DATA IN THIS EXERCISE:
————————
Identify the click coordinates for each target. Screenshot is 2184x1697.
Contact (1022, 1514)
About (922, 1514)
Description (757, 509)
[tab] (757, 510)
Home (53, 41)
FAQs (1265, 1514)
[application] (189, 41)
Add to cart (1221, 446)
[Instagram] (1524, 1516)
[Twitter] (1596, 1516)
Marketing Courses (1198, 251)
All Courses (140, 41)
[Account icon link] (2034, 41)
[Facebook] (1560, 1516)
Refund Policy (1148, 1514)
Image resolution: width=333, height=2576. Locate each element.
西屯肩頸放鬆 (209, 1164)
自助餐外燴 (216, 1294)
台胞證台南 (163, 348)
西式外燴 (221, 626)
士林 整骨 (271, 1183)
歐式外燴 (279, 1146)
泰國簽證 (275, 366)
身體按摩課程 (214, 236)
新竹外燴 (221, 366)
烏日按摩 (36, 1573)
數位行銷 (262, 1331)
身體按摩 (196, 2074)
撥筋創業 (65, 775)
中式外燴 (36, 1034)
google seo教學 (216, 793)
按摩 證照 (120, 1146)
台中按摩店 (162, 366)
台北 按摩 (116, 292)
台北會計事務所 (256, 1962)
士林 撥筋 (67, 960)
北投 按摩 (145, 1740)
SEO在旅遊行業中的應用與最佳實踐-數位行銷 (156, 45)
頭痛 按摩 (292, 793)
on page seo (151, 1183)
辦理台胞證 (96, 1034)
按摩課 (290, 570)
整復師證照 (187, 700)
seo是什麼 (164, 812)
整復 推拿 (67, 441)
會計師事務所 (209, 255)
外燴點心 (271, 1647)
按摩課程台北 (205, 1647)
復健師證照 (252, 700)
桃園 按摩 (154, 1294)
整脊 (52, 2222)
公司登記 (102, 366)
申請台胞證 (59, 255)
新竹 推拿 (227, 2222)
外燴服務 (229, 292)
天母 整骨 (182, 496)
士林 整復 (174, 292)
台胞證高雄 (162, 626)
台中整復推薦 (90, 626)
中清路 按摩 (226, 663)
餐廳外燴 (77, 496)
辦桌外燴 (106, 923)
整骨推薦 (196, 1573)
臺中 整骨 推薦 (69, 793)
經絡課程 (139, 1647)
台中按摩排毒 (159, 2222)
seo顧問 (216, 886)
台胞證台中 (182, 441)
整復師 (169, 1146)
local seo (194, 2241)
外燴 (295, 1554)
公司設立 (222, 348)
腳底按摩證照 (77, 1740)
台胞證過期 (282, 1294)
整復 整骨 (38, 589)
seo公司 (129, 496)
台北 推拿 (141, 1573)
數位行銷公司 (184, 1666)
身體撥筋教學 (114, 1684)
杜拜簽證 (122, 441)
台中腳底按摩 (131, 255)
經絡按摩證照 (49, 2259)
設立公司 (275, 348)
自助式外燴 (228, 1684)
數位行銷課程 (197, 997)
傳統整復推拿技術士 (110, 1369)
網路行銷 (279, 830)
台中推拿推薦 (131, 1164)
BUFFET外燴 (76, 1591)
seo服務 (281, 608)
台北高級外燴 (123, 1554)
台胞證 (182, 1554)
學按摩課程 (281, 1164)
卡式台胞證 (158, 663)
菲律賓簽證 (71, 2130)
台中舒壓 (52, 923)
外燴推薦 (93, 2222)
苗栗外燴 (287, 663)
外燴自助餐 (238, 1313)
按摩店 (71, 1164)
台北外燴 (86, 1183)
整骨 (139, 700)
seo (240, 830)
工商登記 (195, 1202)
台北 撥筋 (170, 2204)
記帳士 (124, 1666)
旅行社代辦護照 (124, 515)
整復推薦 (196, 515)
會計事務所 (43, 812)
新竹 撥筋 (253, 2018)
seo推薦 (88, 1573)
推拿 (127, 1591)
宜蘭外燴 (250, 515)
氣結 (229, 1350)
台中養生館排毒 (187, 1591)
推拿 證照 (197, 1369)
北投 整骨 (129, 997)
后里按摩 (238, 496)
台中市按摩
————————
Say how many lines in the entries contain the string "each", and say nothing else.

2